FLATBREAD
This lovely recipe is so versatile. I mainly use it for dips when eating tapas or for an evening snack with cheese whilst watching a movie. You can season the flatbread in whatever way you wish and cut the dough to whatever shape you wish. I make 24 small oblong flatbreads and they come out at just 0.5g net carbs each, which is wonderful for a snack. If you make larger flatbreads, then just adjust the net carbs per flatbread.
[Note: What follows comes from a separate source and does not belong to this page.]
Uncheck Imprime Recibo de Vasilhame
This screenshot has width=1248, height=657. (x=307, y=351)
Easy!
- 200g Grated Mozzarella
- 50g Full Fat Cream Cheese
- 2 Large Eggs (lightly whisked with a fork)
- 50g Coconut Flour
- 3 tsp Baking Powder
- Salt & Black Pepper
- (You can add 1/2 tsp of garlic powder, rosemary, paprika, Italian seasoning - whatever you fancy)
Method
- Preheat your oven to 170*C
- Melt the mozzarella and cream cheese in a large bowl in your microwave, using 30-second bursts
- Mix together the dried ingredients (together with any desired flavourings) and add this, together with the whisked egg, to the melted mozzarella.
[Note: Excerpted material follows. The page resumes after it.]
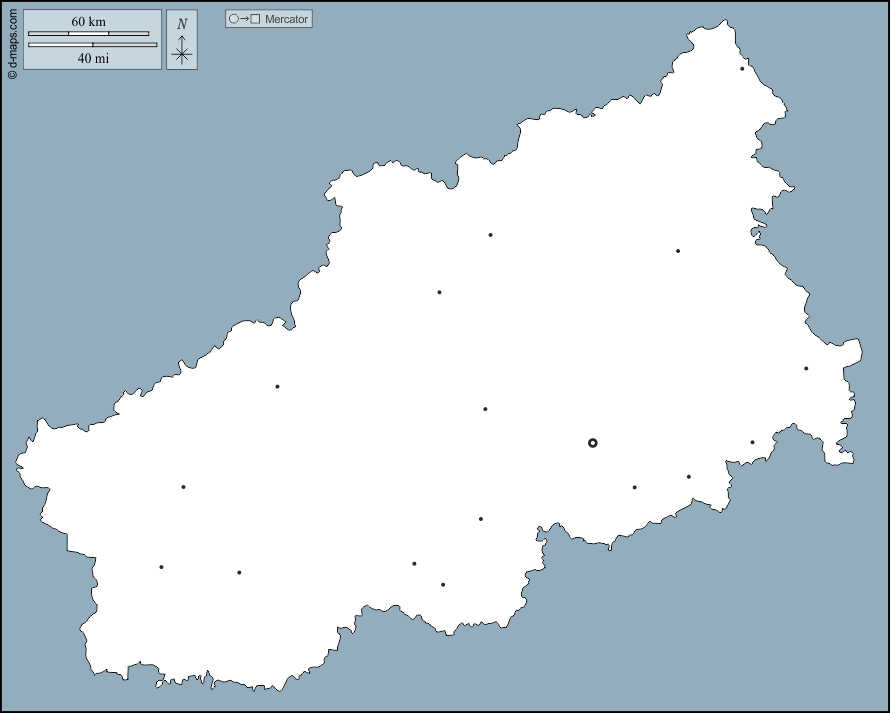
Task: Click the northernmost city dot
Action: pos(742,69)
- With a wooden spoon or spatula, bind the ingredients together and use your hands to squidge the dough together.
- Knead on a sterilised worktop or silicone sheet for 5 minutes until smooth and even.
- Using a little extra coconut flour to prevent sticking, roll out the dough into a rectangular shape until it is 3-4 mm thick. If the pastry breaks, just push it back together again. Try to keep an even shape and trim the edges with a sharp knife if you prefer.
- Once rolled, then using a sharp knife, cut your dough into the number and shape of flatbreads you prefer
- Carefully transfer the flatbreads to a lined baking sheet and bake in the centre of the oven for 18-20 minutes (until golden brown).
- Cool on a wire rack and store, once cooled, in an airtight tin (in a cool place) for up to 2 weeks.
Enjoy!
NOTE: I OFTEN ADJUST MY RECIPES WHEN I FIND NEW INGREDIENTS AND WILL UPDATE THE RECIPES ON MY BLOG ACCORDINGLY (RATHER THAN PRODUCING ANOTHER RECIPE), SO PLEASE ALWAYS CHECK BEFORE MAKING.